Clp, la delibera approvata da tutti

Scritto da , 4 giugno 2014

di Andrea Pellegrino

Difetti di motivazione sull’autorizzazione sul Pua di Santa Teresa e sulla nomina della stessa commissione. Procedure di nomina utilizzate non solo per la Ceci – nel lontano 2005 – ma per la stessa Clp (commissione locale per il paesaggio) incaricata dal Consiglio comunale nel 2011. Prima dei consulenti tecnici incaricati dalla Procura di Salerno nell’ambito dell’inchiesta sul comparto di Santa Teresa, la vicenda della commissione per il paesaggio era stata sottoposta, senza esito però, all’attenzione dell’ordine degli architetti di Salerno, la cui azione si sarebbe limitata ad una comunicazione.
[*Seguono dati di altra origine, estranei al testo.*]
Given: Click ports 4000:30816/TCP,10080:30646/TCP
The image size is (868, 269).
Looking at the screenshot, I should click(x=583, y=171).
Ed invece in considerazione di quanto scritto da Luigi Boeri e Riccardo Ciuti nella relazione consegnata ai pm Rocco Alfano e Guglielmo Valenti, per la Ceci di allora e quindi la Clp di oggi emergerebbero criticità all’atto dell’individuazione degli esperti. La scarna delibera consiliare condivisa sostanzialmente da tutti i consiglieri comunali presenti (30) ne è la dimostrazione. Anche all’atto della nomina della commissione per il paesaggio, infatti, pare che non venga corretto il tiro. I componenti (Luciano Mauro, Pasquale Cirino, Francesco Pellegrino, Mara Garofalo e Anna Maria Renna) sono tutti nominati attraverso una votazione avvenuta a scrutinio segreto. Quanto all’autorizzazione prodotta sul Pua di Santa Teresa, invece, i consulenti scrivono: «La documentazione presentata a corredo dell’istanza di autorizzazione paesaggistica era inadeguata all’entità della trasformazione prevista dal Pua e non conforme alle disposizioni di legge; il parere espresso dalla Ceci era affetto da difetti di motivazione, ignorando ogni relazione tra il progetto di trasformazione e la presenza del vincolo paesaggistica». Questo per dimostrare le carenze della Soprintendenza di Salerno che – secondo Boeri e Ciuti – «non ha pienamente esercitato tutti i poteri di controllo di sua competenza. Essa, infatti, ha, con le condotte tenute, consentito al Comune di Salerno di considerare spirati i termini di legge per l’annullamento dell’Autorizzazione Paesaggistica Comunale 18febbraio 2008, n.20, senza esprimersi su un intervento di dimensioni assolutamente fuori del normale».